* _Provided passage_:
Content starts
Russia on Tuesday demanded an apology from Poland and slammed what it called a delayed police response after ultra-nationalist rioters went on the rampage outside the Russian embassy in Warsaw.
The Russian foreign ministry in Moscow summoned the Polish ambassador Wojciech Zajaczkowski over Monday’s unrest, during which rioters set two cars alight and overturned a guard’s booth outside the Russian embassy.
“We told Zajaczkowski that we demand an official apology from the Polish authorities,” the foreign ministry said in a statement, complaining that the riot had caused damage to the embassy’s property and interrupted its work for several hours.
It criticised the “passivity and delayed actions of the police, which to a great extent made this riot by rowdy thugs possible.”
Russia also called for the “punishment of the guilty and for such provocations not to be allowed to happen in the future.”
Zajaczkowski did not make any comment on leaving the foreign ministry, Russian news agencies reported.
Around 50,000 people surged through Warsaw on Monday in a march organised by far-right groups on Poland’s independence day, many wearing balaclavas and carrying lighted flares.
Four police officers were hospitalised after demonstrators threw stones and bottles.
The spokesman for Poland’s foreign ministry Marcin Wojciechowski on Monday wrote on Twitter, saying: “There is no justification for hooliganism.”
Poland and Russia have a history of complicated relations marked by centuries of conflicts. The integration into the West of post-Communist Poland, an EU and NATO member, is a clear cause of concern for Moscow.
Content ends
* _Task requirements_:
(1) According to the news report, how many police officers were hospitalized?
(2) Echo, word for word, the part of the news report that opens with the words containing "It criticised the" and closes with "news agencies reported.".
The entries that come next have no connection to the news report.

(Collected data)
Content starts
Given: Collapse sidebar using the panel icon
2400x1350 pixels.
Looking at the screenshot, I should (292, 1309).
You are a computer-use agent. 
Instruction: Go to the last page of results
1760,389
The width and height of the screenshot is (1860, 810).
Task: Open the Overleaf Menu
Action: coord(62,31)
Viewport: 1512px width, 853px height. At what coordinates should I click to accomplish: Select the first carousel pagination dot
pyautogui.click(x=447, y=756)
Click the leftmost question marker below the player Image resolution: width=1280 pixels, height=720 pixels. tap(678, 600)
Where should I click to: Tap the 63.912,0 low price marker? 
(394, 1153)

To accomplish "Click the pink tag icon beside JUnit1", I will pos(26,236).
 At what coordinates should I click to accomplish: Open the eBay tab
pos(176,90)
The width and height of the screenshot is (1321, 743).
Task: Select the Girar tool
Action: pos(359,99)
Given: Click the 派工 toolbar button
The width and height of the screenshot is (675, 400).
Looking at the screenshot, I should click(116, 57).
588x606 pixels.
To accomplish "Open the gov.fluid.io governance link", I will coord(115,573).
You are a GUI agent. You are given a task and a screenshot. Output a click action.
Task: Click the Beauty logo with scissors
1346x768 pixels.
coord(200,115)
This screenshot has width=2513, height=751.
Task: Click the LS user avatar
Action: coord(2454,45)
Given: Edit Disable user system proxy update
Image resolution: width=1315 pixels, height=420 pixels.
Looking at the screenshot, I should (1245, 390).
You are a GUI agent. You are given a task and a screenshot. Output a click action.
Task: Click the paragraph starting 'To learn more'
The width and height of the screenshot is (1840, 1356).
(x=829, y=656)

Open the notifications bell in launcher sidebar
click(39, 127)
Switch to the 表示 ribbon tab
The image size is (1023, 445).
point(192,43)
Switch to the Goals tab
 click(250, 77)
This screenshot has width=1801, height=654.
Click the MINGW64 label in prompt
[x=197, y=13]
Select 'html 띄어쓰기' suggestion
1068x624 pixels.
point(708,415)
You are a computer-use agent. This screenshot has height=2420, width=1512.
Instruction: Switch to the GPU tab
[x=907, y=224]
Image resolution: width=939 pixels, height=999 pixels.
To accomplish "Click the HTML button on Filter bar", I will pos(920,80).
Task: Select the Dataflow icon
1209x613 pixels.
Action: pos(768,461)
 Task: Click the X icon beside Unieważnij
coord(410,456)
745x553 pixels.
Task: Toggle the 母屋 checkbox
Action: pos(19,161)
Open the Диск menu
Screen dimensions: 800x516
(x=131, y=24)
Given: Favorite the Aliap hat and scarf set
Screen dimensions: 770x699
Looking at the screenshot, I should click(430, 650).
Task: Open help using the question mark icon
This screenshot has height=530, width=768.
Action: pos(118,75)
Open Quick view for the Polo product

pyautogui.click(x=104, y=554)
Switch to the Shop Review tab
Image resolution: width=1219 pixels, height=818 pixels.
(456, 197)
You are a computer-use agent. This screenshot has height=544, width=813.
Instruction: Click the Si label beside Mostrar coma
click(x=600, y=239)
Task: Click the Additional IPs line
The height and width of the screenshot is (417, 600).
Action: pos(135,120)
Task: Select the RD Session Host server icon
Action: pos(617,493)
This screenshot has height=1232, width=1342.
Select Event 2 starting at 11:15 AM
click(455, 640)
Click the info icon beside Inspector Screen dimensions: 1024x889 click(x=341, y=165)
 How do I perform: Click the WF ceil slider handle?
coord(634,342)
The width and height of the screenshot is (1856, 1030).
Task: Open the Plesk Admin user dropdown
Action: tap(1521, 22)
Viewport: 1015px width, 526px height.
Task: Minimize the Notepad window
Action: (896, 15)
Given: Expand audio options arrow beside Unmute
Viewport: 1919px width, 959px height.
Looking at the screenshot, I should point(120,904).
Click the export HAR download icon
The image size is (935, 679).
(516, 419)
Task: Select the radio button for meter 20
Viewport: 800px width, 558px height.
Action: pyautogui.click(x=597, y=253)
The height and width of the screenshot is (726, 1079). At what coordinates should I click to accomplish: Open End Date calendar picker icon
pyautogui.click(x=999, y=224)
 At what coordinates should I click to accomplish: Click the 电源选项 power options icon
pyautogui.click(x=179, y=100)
Content ends
* _Outputs for the tasks_:
(1) Four.

(2)
It criticised the “passivity and delayed actions of the police, which to a great extent made this riot by rowdy thugs possible.”
Russia also called for the “punishment of the guilty and for such provocations not to be allowed to happen in the future.”
Zajaczkowski did not make any comment on leaving the foreign ministry, Russian news agencies reported.